(Exercise instructions)
When the line with "The height and width of the screenshot is (644, 839)." is found, repeat it and all lines that follow it exactly, stopping at the end of the listing.

(Input data)
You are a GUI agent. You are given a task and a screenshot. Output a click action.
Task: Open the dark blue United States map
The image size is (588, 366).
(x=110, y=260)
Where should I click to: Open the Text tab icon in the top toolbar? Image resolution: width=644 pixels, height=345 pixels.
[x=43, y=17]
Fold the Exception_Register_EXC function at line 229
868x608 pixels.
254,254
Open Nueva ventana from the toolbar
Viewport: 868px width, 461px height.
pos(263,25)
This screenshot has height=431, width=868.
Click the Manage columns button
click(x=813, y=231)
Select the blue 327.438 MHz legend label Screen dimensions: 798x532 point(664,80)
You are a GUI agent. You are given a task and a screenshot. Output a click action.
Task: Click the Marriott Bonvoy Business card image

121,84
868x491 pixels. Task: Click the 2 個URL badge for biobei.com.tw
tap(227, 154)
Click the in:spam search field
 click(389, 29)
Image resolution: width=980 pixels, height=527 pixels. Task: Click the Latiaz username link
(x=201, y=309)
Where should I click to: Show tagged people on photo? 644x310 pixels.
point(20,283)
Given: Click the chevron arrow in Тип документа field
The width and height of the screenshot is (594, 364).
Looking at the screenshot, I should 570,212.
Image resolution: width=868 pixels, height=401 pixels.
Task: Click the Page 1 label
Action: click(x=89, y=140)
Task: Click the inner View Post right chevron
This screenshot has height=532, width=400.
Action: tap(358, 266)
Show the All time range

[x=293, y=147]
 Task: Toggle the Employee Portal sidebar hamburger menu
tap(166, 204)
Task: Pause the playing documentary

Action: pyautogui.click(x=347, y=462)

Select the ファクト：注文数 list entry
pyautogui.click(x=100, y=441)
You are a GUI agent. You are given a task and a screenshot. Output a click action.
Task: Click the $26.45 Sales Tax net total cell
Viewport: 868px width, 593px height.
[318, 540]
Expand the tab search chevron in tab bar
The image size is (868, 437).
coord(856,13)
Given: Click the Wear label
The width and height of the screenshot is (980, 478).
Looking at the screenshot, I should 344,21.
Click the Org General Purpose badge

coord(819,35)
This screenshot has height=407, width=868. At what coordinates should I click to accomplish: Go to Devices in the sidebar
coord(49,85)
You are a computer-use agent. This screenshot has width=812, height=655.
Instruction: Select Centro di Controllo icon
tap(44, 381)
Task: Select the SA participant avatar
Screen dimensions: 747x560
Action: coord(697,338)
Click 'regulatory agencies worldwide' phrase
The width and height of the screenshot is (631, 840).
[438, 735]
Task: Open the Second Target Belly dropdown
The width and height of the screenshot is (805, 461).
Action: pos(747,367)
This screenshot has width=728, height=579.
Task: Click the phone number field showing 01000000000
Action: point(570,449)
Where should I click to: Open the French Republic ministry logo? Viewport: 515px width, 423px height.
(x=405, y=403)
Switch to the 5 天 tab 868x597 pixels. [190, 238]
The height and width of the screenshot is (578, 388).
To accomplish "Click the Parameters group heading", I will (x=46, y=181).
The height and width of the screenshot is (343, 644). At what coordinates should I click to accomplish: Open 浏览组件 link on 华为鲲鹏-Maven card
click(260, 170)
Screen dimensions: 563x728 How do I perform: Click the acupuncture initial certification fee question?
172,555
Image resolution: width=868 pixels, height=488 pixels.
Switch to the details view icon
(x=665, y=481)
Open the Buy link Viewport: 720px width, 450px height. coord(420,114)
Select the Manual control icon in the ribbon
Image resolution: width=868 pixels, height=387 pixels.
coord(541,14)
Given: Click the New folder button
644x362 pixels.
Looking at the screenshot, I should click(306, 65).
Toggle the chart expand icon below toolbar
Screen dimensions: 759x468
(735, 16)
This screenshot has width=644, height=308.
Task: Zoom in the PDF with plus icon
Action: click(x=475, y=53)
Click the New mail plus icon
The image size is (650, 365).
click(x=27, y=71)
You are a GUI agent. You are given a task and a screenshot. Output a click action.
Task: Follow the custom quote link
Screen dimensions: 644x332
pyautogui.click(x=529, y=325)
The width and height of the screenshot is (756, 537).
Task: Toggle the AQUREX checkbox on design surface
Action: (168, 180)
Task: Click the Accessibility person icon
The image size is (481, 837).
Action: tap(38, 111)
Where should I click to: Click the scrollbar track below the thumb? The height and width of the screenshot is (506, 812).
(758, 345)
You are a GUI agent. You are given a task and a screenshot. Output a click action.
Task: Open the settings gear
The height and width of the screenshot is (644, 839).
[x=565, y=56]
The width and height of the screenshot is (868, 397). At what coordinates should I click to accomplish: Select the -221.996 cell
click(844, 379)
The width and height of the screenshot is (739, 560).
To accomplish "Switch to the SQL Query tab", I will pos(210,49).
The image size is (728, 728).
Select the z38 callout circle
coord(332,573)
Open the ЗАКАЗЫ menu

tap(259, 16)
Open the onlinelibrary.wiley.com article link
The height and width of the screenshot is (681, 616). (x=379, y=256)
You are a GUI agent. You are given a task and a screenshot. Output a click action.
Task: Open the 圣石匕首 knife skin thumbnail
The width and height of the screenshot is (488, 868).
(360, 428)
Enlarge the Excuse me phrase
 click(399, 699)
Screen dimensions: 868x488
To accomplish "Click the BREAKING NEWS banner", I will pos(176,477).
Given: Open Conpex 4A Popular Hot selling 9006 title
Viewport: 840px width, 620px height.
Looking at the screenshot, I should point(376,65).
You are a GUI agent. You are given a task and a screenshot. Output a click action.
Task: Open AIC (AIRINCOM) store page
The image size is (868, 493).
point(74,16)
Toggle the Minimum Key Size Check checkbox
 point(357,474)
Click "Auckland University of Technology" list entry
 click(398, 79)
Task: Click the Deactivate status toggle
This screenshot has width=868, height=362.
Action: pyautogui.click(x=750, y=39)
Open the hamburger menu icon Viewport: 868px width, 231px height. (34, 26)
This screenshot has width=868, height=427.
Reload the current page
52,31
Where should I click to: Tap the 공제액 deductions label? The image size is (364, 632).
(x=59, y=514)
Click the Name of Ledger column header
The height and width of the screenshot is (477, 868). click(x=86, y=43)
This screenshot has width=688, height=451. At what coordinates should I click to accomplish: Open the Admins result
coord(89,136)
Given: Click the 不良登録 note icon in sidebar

(Worked solution)
The height and width of the screenshot is (644, 839).
[x=565, y=56]
The width and height of the screenshot is (868, 397). At what coordinates should I click to accomplish: Select the -221.996 cell
click(844, 379)
The width and height of the screenshot is (739, 560).
To accomplish "Switch to the SQL Query tab", I will pos(210,49).
The image size is (728, 728).
Select the z38 callout circle
coord(332,573)
Open the ЗАКАЗЫ menu

tap(259, 16)
Open the onlinelibrary.wiley.com article link
The height and width of the screenshot is (681, 616). (x=379, y=256)
You are a GUI agent. You are given a task and a screenshot. Output a click action.
Task: Open the 圣石匕首 knife skin thumbnail
The width and height of the screenshot is (488, 868).
(360, 428)
Enlarge the Excuse me phrase
 click(399, 699)
Screen dimensions: 868x488
To accomplish "Click the BREAKING NEWS banner", I will pos(176,477).
Given: Open Conpex 4A Popular Hot selling 9006 title
Viewport: 840px width, 620px height.
Looking at the screenshot, I should point(376,65).
You are a GUI agent. You are given a task and a screenshot. Output a click action.
Task: Open AIC (AIRINCOM) store page
The image size is (868, 493).
point(74,16)
Toggle the Minimum Key Size Check checkbox
 point(357,474)
Click "Auckland University of Technology" list entry
 click(398, 79)
Task: Click the Deactivate status toggle
This screenshot has width=868, height=362.
Action: pyautogui.click(x=750, y=39)
Open the hamburger menu icon Viewport: 868px width, 231px height. (34, 26)
This screenshot has width=868, height=427.
Reload the current page
52,31
Where should I click to: Tap the 공제액 deductions label? The image size is (364, 632).
(x=59, y=514)
Click the Name of Ledger column header
The height and width of the screenshot is (477, 868). click(x=86, y=43)
This screenshot has width=688, height=451. At what coordinates should I click to accomplish: Open the Admins result
coord(89,136)
Given: Click the 不良登録 note icon in sidebar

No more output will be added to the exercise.